Stored records
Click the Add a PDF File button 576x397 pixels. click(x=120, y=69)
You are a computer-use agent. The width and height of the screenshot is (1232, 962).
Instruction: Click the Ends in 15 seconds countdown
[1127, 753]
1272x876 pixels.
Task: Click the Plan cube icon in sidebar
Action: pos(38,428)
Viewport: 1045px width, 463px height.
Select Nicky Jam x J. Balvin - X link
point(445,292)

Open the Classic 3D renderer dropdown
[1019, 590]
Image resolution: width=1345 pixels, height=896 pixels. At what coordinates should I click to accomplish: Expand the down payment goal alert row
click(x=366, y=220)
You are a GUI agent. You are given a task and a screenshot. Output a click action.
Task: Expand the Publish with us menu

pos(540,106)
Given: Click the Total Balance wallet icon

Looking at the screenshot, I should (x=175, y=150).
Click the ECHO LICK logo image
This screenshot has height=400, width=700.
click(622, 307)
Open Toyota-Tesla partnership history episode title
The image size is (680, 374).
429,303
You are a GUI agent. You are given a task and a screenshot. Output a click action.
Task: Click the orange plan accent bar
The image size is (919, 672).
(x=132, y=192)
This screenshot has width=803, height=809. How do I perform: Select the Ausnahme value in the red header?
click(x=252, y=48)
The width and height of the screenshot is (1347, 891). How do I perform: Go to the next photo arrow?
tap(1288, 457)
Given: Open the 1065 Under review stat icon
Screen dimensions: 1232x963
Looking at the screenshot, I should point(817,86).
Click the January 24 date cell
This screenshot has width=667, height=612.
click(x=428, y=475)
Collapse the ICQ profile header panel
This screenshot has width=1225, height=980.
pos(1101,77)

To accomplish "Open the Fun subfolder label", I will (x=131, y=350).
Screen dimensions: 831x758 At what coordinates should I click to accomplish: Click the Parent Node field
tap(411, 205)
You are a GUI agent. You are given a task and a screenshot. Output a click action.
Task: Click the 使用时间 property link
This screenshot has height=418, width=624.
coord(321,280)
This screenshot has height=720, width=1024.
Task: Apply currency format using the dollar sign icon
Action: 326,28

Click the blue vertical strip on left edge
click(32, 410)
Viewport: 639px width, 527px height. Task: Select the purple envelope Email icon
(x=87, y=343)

Exercise: Set the lines down exactly as they stand, beginning at the one that contains "Click the blue vertical strip on left edge" and stopping after the last line of the entries above.

Exercise result:
Click the blue vertical strip on left edge
click(32, 410)
Viewport: 639px width, 527px height. Task: Select the purple envelope Email icon
(x=87, y=343)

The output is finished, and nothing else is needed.